En los primeros minutos del cataclismo se cometieron errores que costaron muchas vidas.
Familiares de unas 20 personas fallecidas demandarán a los responsables del Estado chileno que no alertaron a tiempo e incluso descartaron la llegada de un maremoto a las costas el pasado 27 de febrero tras el fuerte terremoto de magnitud 8,8 que provocó cientos de muertos.
“Hasta el momento, he tomado contacto con familiares de al menos unas 20 víctimas de distintas partes del país golpeadas por el tsunami. Con ellos vamos a estudiar el tipo de acciones legales que tomaremos”, dijo este jueves a la AFP el abogado Alfredo Morgado, quien asumirá el caso.

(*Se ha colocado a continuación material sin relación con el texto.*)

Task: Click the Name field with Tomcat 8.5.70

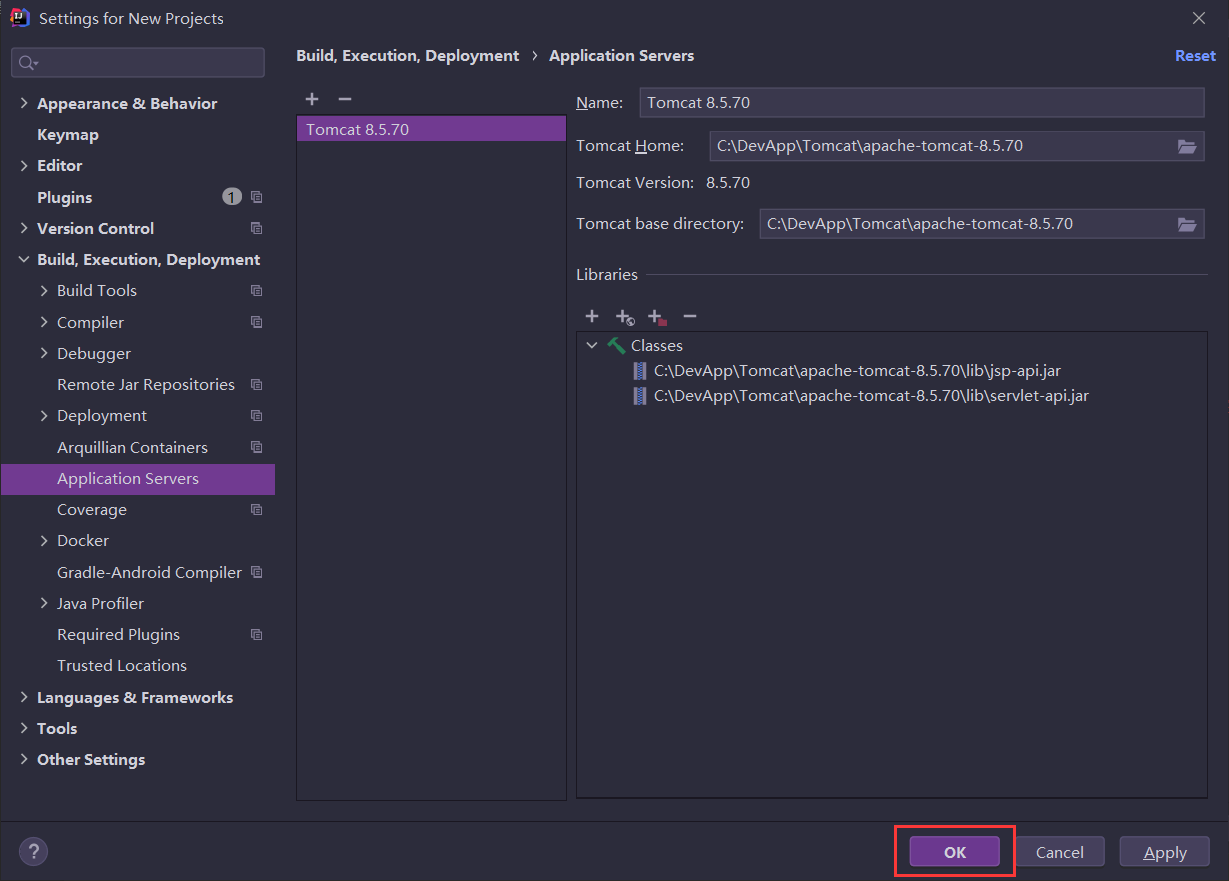Action: 920,102
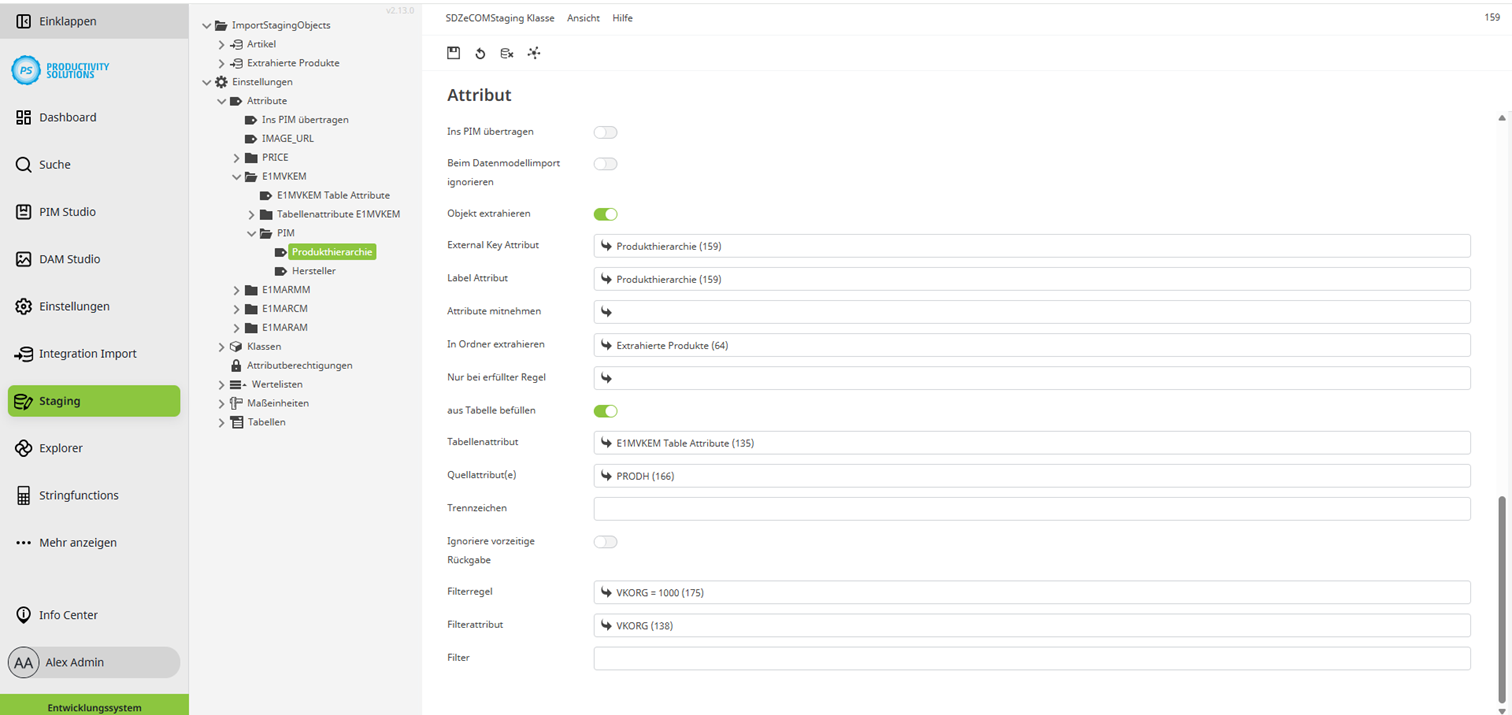Disable the Objekt extrahieren toggle
This screenshot has height=715, width=1512.
(605, 213)
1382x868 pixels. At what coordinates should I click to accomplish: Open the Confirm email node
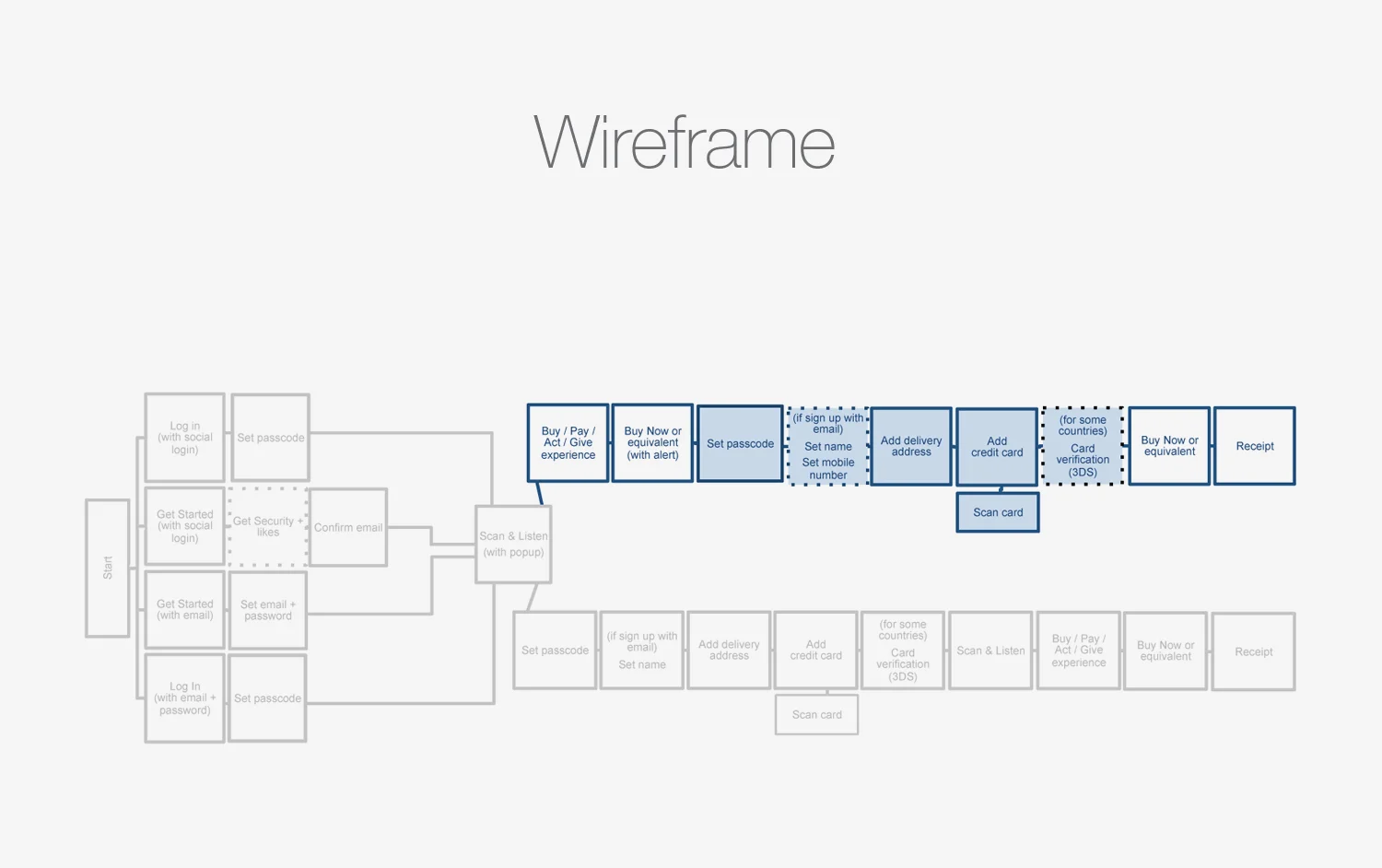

Los primeros en iniciar una demanda fueron dos hombres que pasaban vacaciones en el puerto sureño de Dichato junto a sus esposas, y huyeron a los cerros tras el terremoto de 8,8 grados del 27 de febrero, bajo el entendido de que podría llegar pronto un maremoto.
No obstante, tras escuchar por una radio un comunicado de la Oficina Nacional de Emergencia (Onemi) y declaraciones de la entonces presidenta, Michelle Bachelet, que descartaban el maremoto, los cuatro volvieron a la casa. Luego vino la gran ola que mató a las dos mujeres.
Todo terreno
El presidente chileno, Sebastián Piñera, que en una semana en el poder ha tenido que paliar las consecuencias de tres sismos, un tsunami y un apagón generalizado, ha confirmado su imagen de hombre “todo terreno”, visitando las zonas más devastadas por el sismo y maremoto de febrero.
“Ha sido una semana compleja e intensa. Piñera respondió bien. Cometió errores, pero dado el contexto de sismos y apagones, Piñera sobrevivió la primera semana bastante bien”, dijo el analista Patricio Navia.
La era Piñera comenzó el pasado 11 de marzo, en una toma de posesión que será recordada porque se realizó bajo alerta de tsunami tras las fuertes réplicas que sacudieron al Congreso de Valparaíso pocos minutos antes de la ceremonia.
El mismo día, el flamante presidente debió cancelar varias de sus actividades protocolares y partir de urgencia, en helicóptero, a las ciudades de Rancagua y Constitución, para evaluar las medidas de reconstrucción del país.
“Piñera quiere mostrarse como un presidente en control y realizador. La imagen del helicóptero logra eso. Además, es consistente con lo que ha sido su carrera. No está inventando un personaje nuevo”, explica Navia, haciendo referencia a las veces que el ahora mandatario descendió de aeronaves vestido con traje de piloto.
Más tarde, recorrió las zonas devastadas junto a algunos de sus ministros, todos identificados con chaquetas rojas, imagen que según el politólogo Guillermo Holzmann “da sentido de equipo e inmediatez”.